Goal 1
Answer these questions from the mailing-list message about the BOM in UTF-8:
(a) Which erratum first mentioned the BOM in UTF-8, and what date does it carry?
(b) What is planned for various character encodings before validation?
(c) What does the writer personally recommend about using the BOM in UTF-8?
Goal 2
Decide whether each statement agrees with the mailing-list message about the BOM in UTF-8, and support each answer with a quotation:
(a) The XML 1.0 Second Edition is meant to differ from the corrected First Edition.
(b) SP already recognizes the BOM in UTF-8.
(c) In XML, an entity can be identified as UTF-8 without the BOM.

Selected text
--- start ---

Re: UTF-8 with Unicode line separator and BOM from Masayasu Ishikawa on 2000-10-23 (www-validator@w3.org from October 2000)

From: Masayasu Ishikawa <mimasa@w3.org>
Date: Mon, 23 Oct 2000 13:41:44 +0900
To: www-validator@w3.org
Message-Id: <20001023134144K.mimasa@w3.mag.keio.ac.jp>

Terje Bless <link@tss.no> wrote:

> IOW: SP has not yet been updated to recognize the BOM as it was only really
> standardized, lesse, two weeks ago.

Well, not really two weeks ago - the XML 1.0 Second Edition is
supposed to be the same as the XML 1.0 First Edition as corrected
by the XML 1.0 Specification Errata.

  cf. http://www.w3.org/XML/xml-19980210-errata

BOM in UTF-8 was first mentioned in E44 (which was superceded by E105), 
dated 2000-01-06.  So it's been there for about 9 months.  But anyway,
yes, SP has not yet been updated to recognize the BOM in UTF-8.

  cf. http://www.w3.org/XML/xml-19980210-errata#E44
      http://www.w3.org/XML/xml-19980210-errata#E105

> And since this is still version 1.0 of
> XML it's impossible to tell if the document is written for "XML 1.0 First
> Edition" or "XML 1.0 Second Edition" so you have to try sniffing for the
> BOM for all XML 1.0 documents and -- until SP is updated (if it's ever
> updated) -- manually supress the error?

We are planning to enhance support for various character encodings,
by converting them to UTF-8 before validation.  Similarly, BOM in
UTF-8 could be removed before validation so that SP won't be barfing
on it.

BTW, back to one of the original questions,

Christian Ottosson <christian.ottosson@kurir.net> wrote:

> Do you 
> recommend the use of the BOM, as a UTF-8 signature, or should it be 
> omitted?

*Personally* I would recommend NOT to use the BOM in UTF-8 whenever
character encoding information can be provided by other means.  And
in XML, detecting that an XML entity is encoded in UTF-8 can be done
without the BOM.

Regards,
-- 
Masayasu Ishikawa / mimasa@w3.org
W3C - World Wide Web Consortium

Received on Monday, 23 October 2000 00:41:42 UTC

--- end ---

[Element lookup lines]

--- start ---

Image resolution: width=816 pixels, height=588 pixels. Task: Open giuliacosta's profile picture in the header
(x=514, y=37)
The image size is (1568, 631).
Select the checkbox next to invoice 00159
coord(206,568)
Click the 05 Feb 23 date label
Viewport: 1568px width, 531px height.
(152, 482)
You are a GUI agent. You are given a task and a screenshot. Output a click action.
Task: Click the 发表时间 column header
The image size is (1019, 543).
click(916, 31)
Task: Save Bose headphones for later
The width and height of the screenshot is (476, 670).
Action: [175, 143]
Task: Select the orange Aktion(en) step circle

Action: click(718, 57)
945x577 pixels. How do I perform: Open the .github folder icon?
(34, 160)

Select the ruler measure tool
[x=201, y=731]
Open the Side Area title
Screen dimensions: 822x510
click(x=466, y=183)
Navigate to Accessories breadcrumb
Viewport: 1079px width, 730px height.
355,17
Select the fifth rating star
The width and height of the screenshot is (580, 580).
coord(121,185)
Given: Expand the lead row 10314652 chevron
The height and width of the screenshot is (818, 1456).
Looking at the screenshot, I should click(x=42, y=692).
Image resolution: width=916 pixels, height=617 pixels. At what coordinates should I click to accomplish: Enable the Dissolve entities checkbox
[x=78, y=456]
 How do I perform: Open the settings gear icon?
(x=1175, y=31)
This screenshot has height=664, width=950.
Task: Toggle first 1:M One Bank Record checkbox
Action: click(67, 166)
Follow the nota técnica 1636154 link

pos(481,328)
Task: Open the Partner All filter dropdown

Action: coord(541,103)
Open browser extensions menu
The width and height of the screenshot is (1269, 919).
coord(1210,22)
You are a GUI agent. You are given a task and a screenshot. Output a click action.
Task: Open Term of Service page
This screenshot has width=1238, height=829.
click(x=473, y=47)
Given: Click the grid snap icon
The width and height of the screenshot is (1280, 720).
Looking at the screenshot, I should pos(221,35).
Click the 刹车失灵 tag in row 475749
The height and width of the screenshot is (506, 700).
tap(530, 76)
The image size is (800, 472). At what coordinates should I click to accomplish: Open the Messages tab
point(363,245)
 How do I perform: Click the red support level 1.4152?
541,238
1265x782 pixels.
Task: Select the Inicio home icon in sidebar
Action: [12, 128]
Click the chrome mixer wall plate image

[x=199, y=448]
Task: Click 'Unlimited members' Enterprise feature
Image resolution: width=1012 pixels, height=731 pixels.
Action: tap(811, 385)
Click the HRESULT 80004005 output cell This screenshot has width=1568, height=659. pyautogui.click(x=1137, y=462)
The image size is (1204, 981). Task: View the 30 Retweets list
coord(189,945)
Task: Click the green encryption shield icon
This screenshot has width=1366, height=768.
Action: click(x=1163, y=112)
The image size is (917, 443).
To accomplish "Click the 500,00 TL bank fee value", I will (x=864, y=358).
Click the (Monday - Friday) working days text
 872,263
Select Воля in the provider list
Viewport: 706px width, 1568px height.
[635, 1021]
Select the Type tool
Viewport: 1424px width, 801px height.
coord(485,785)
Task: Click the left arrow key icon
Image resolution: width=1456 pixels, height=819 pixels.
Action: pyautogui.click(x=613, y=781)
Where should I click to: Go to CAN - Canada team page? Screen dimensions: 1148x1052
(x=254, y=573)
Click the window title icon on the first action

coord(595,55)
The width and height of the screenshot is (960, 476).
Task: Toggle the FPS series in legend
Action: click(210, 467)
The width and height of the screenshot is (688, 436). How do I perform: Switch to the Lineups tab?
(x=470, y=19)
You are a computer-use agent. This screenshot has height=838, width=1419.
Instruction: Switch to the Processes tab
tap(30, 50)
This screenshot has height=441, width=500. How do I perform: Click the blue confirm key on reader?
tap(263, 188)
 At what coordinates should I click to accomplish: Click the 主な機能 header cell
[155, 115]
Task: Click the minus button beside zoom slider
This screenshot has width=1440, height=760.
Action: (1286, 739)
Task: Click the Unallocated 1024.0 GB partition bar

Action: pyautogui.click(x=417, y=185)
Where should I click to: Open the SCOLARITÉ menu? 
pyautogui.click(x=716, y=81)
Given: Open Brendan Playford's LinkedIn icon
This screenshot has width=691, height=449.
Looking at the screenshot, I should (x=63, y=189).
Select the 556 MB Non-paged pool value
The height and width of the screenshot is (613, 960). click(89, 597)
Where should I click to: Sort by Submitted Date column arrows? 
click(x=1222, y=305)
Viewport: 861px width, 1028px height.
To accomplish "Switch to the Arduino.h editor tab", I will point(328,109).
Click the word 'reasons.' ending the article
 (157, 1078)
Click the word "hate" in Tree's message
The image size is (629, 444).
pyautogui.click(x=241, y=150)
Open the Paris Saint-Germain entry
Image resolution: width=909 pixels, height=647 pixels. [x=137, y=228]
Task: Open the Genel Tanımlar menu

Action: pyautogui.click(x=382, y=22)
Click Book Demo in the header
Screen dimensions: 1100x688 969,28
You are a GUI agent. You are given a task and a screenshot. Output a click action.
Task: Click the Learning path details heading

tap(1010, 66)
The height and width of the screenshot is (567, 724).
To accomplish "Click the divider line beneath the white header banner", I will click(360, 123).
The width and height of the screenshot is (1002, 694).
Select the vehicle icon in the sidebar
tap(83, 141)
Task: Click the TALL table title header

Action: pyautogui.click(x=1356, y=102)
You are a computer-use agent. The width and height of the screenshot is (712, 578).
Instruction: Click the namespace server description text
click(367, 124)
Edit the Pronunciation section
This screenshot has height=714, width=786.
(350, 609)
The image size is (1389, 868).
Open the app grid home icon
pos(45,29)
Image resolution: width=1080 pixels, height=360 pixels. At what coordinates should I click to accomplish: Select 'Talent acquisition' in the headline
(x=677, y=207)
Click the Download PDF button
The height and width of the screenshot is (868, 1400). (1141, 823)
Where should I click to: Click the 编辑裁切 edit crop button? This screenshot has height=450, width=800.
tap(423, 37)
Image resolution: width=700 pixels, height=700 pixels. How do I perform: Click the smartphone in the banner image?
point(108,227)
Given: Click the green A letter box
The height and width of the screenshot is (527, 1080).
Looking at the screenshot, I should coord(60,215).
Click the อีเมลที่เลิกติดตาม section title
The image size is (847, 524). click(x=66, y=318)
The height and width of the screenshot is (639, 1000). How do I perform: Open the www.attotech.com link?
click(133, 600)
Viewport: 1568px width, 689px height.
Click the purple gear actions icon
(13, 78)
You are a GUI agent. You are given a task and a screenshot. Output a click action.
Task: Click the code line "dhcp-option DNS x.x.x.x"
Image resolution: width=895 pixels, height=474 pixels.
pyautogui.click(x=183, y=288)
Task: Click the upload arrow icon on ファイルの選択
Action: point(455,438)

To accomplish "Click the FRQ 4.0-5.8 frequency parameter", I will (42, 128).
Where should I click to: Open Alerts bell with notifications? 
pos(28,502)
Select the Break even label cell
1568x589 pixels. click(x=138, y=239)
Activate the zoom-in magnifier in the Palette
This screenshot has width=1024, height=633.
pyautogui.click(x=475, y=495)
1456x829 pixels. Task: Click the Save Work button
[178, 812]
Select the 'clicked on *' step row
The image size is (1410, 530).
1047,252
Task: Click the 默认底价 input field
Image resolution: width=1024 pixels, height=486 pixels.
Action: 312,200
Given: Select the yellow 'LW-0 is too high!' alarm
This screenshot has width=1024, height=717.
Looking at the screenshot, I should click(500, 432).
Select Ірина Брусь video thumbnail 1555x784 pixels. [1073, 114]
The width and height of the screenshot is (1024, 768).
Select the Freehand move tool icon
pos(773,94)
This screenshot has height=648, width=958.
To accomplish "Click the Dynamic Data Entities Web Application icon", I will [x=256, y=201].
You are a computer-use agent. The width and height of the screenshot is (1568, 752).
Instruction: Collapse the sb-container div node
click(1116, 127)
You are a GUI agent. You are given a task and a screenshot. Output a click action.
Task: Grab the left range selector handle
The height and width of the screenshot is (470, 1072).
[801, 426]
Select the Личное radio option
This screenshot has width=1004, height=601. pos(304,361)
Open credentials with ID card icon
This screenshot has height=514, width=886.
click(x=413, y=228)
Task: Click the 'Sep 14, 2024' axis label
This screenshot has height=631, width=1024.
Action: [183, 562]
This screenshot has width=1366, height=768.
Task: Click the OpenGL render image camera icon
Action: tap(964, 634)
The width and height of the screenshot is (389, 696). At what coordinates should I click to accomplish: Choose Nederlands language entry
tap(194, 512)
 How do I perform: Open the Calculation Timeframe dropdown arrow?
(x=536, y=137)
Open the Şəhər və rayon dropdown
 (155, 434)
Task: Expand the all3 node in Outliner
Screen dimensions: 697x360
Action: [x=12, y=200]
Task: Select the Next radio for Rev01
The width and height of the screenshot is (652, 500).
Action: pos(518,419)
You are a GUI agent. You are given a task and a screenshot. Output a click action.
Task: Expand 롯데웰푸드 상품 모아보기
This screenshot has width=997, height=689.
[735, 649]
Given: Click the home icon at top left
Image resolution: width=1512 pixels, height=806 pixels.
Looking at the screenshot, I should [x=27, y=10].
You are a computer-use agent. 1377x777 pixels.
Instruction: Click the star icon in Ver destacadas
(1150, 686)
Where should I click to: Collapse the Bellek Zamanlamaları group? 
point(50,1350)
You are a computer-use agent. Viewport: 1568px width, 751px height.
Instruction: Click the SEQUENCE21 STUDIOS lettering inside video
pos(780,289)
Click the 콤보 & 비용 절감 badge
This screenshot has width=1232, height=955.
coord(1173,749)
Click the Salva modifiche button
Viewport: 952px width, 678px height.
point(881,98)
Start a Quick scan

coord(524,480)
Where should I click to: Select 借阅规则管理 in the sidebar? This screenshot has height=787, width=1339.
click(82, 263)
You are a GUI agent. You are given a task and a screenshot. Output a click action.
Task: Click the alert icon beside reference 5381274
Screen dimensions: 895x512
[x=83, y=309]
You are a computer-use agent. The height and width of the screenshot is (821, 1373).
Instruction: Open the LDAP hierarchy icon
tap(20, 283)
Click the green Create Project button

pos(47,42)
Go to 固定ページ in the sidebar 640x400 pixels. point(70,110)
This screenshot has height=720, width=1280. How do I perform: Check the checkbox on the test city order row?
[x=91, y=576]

--- end ---

Written reply 1
(a) E44, dated 2000-01-06.
(b) They are to be converted to UTF-8 before validation.
(c) Not to use the BOM in UTF-8 whenever character encoding information can be provided by other means.

Written reply 2
(a) No: "the XML 1.0 Second Edition is supposed to be the same as the XML 1.0 First Edition as corrected by the XML 1.0 Specification Errata."
(b) No: "SP has not yet been updated to recognize the BOM in UTF-8."
(c) Yes: "detecting that an XML entity is encoded in UTF-8 can be done without the BOM."